> Work to complete
Can you give the lines of the items below, starting at the line containing "Screen dimensions: 309x258" and ending at the line containing "Download the AJAWatcher_32.exe", both included, as a JSON list of strings with one string per line and blank lines left out?

> Source data
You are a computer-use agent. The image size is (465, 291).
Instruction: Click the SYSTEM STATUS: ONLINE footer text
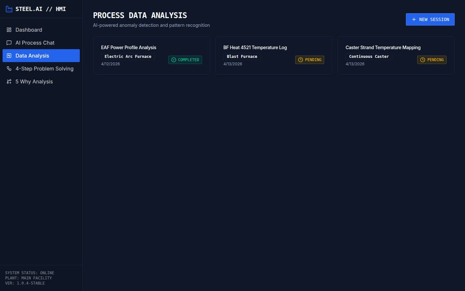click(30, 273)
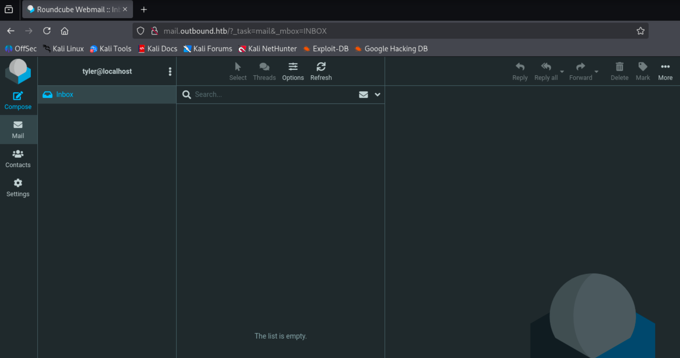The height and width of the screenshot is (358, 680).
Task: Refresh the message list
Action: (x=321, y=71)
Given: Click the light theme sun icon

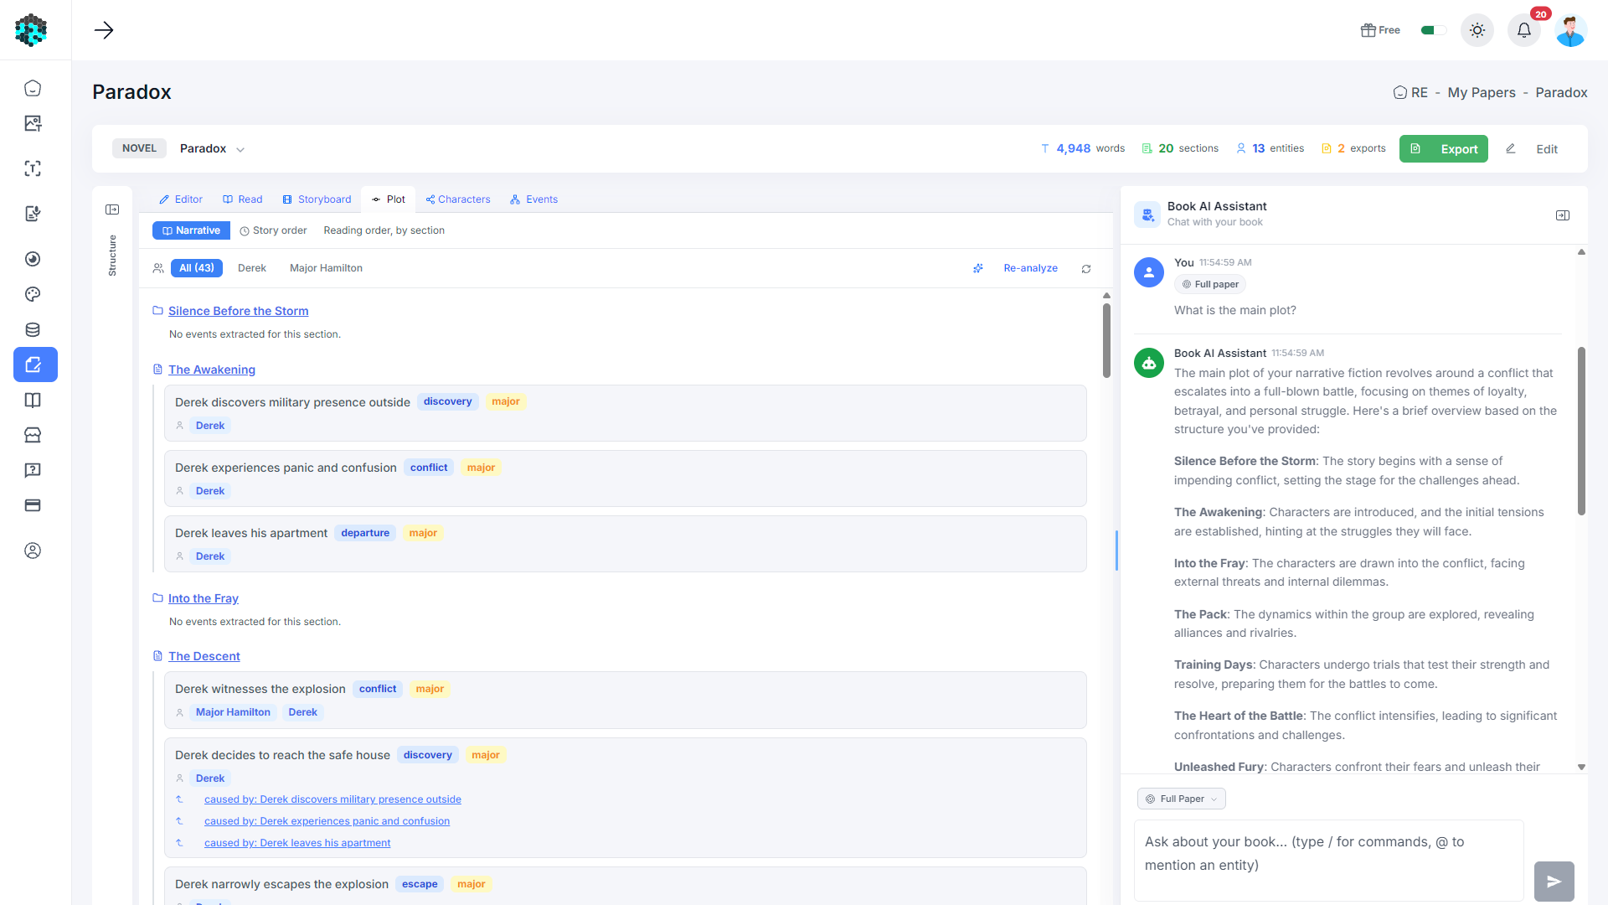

--

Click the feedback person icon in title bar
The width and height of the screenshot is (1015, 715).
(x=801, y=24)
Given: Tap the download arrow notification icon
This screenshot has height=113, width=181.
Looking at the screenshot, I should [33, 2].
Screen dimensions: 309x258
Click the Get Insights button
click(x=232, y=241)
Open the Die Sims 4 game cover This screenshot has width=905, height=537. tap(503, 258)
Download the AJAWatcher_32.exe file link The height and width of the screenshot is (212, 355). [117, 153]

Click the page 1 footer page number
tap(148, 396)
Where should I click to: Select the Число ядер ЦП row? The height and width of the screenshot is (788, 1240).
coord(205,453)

> Written solution
[
  "Screen dimensions: 309x258",
  "Click the Get Insights button",
  "click(x=232, y=241)",
  "Open the Die Sims 4 game cover This screenshot has width=905, height=537. tap(503, 258)",
  "Download the AJAWatcher_32.exe file link The height and width of the screenshot is (212, 355). [117, 153]"
]